Photo credit:Jerome Miron-USA TODAY Sports
Jeff Middleton
1 year ago
The regular season for the Calgary Flames is coming to an end soon, and they’re still in the hunt for the second wild-card spot. The Winnipeg Jets have been winning games recently, which doesn’t bode well, but there’s still a chance.
However, if the Flames want that chance, they need their best players to be, well, their best players.
In an article I wrote about the Flames needing to take advantage of the Jets gradually faltering, I mentioned that Mikael Backlund and Elias Lindholm, especially, were two players of note that hadn’t played up to standard for a solid amount of time. Then, they went out and combined for four points (1G, 3A) against the Ottawa Senators.
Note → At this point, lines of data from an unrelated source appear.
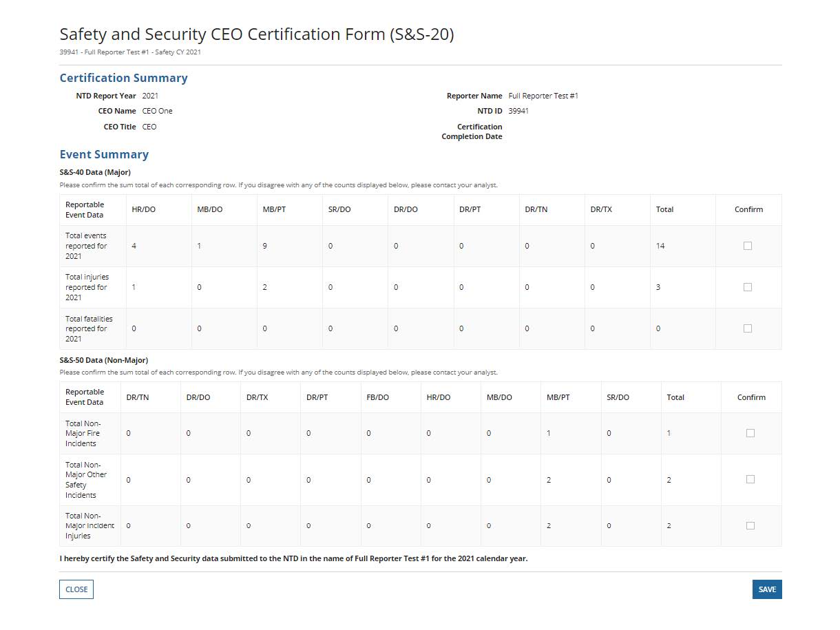This screenshot has height=630, width=840.
Task: Confirm Total Non-Major Incident Injuries row
Action: [x=750, y=525]
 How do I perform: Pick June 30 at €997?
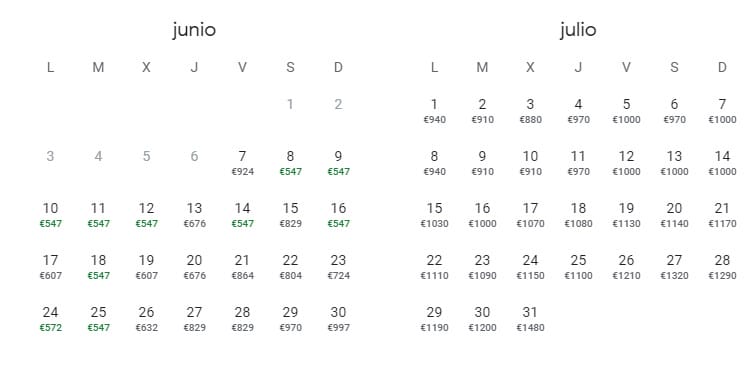(x=339, y=319)
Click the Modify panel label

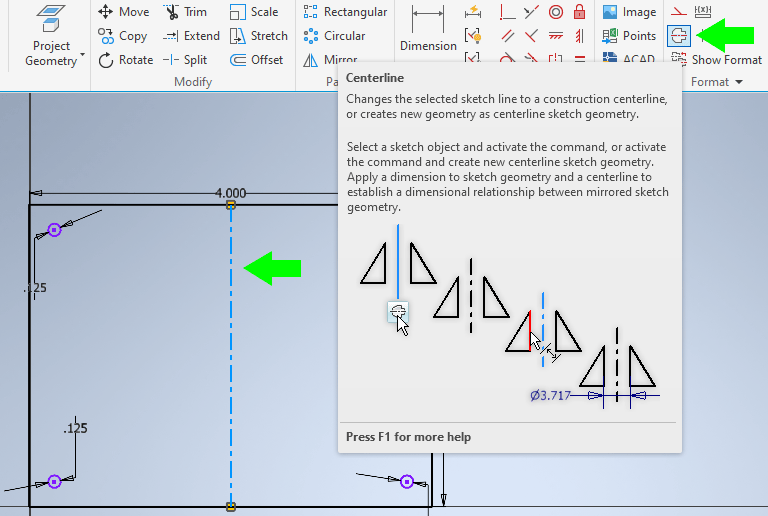pyautogui.click(x=193, y=82)
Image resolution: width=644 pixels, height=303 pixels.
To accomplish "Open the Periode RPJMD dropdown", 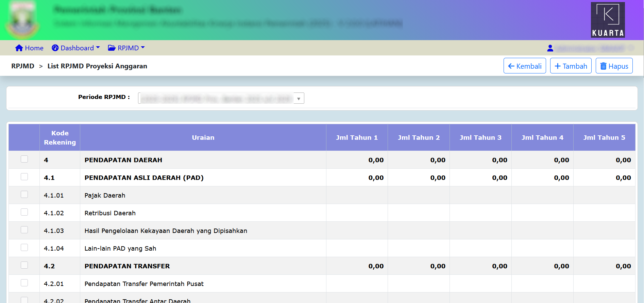I will pos(221,98).
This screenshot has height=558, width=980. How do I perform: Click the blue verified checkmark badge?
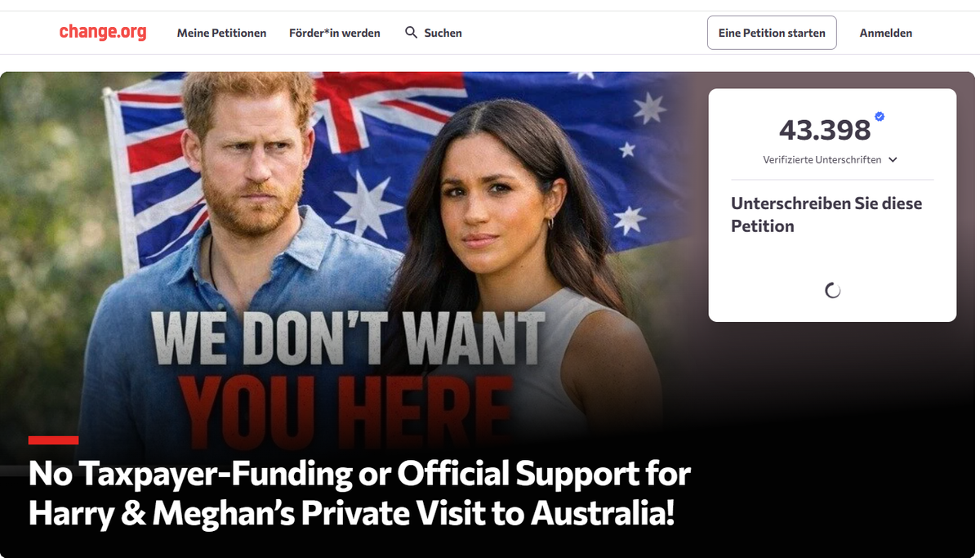pyautogui.click(x=880, y=117)
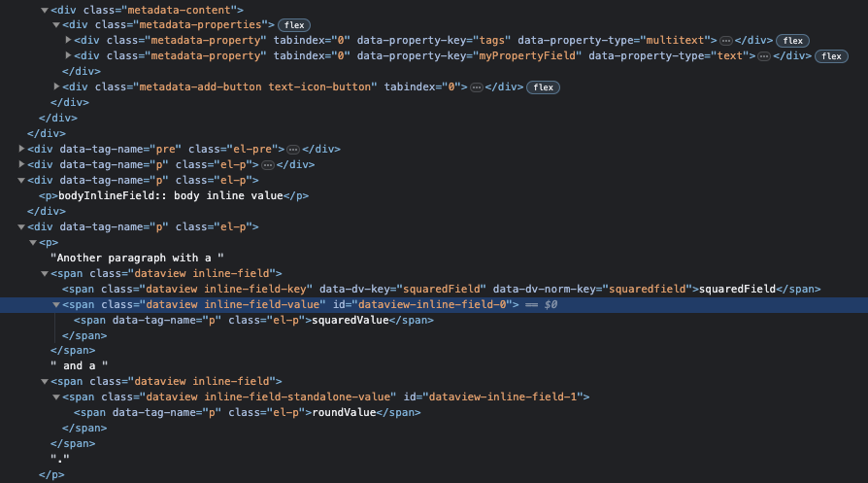Click ellipsis icon in myPropertyField row
868x483 pixels.
[x=764, y=56]
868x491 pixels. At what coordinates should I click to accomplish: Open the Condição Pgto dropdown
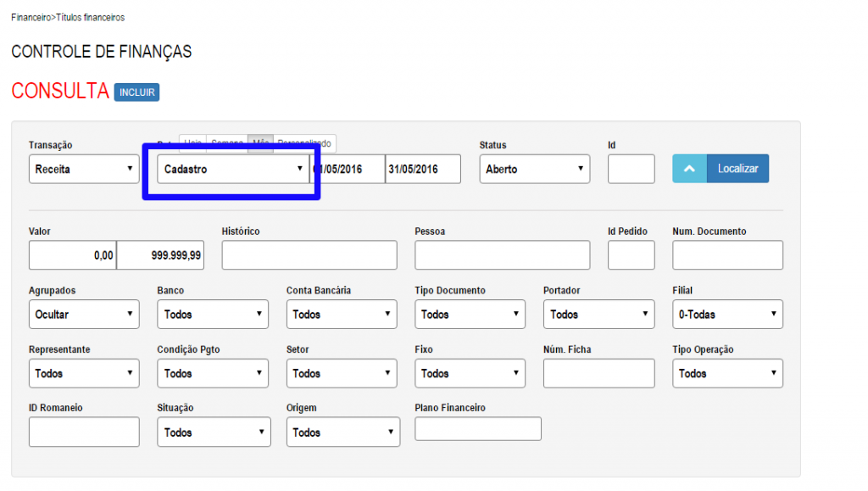point(212,373)
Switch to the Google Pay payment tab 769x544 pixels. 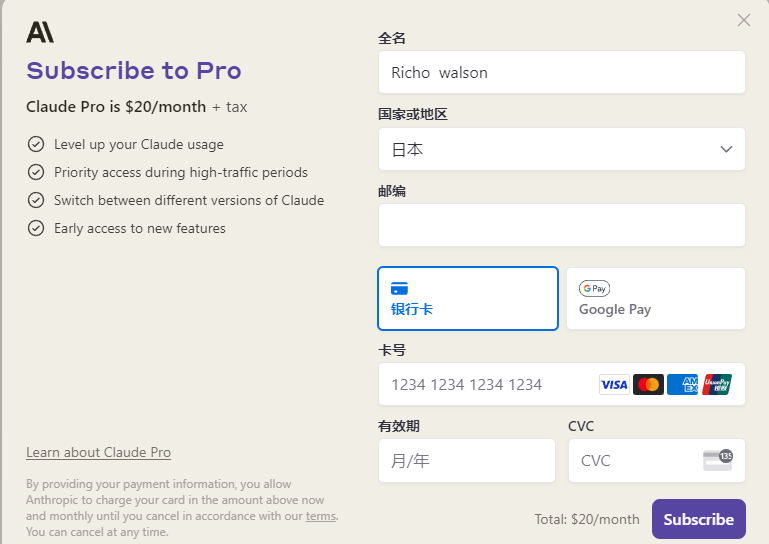[655, 298]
In this article, Andrew Mangiapane will be my player of focus because, even though he has been one of the better players analytically for the Flames in 2022-23, it’s about time he gets on the scoresheet, especially at this crucial time of the year.
Everyone knows what Mangiapane is capable of doing in terms of on-ice performance. He’s a fast, determined player that can forecheck very well, and, as the icing on the cake, he’s a player that can score plenty of goals. In 2021-22, he had 35 goals alone, which is clearly an outlier. However, I don’t see a reason he couldn’t hit the 25 or 30-goal mark in the right circumstances. But that most likely won’t happen this season. He’s usually a solid two-way presence in Calgary’s lineup, but this season has been the opposite.
Not only has Mangiapane’s defense been poor by the analytics (and not up to par by fan expectations), but so has his tangible offensive output. He’s generating lots of expected goals (12th highest in the NHL in expected goals for per 60 (xGF/60) among skaters with at least 850 minutes of time on ice), but his goals for per 60 (GF/60) is not as high as one might think it would be. Below is his regularized adjusted plus-minus chart from Evolving-Hockey.
The number of shot attempts from Mangiapane is also very high, but he’s not getting much to go in. One of the biggest detriments to his offensive success has also been his lack of success on the power-play. Last season in 82, he scored eight goals on the man advantage. This season, he has none.
The main question that still lingers is, could this carry over into next season? My answer would be that it’s not likely. Someone producing that output of expected goals and not getting much in return for two seasons is rare. For those that may not like analytics, all it takes is a look at his career-low 8.5 percent shooting, which is slightly seven percent lower than his previous low in the same amount of games played.
The Flames have other issues to work out, but Mangiapane being snake-bitten is a big reason that the offense hasn’t been as potent as some may believe it could be. He needs to step up big time for the rest of the season; otherwise, losses like the one the Flames took against the Arizona Coyotes will continue to happen, and the playoffs will be a thing of the past.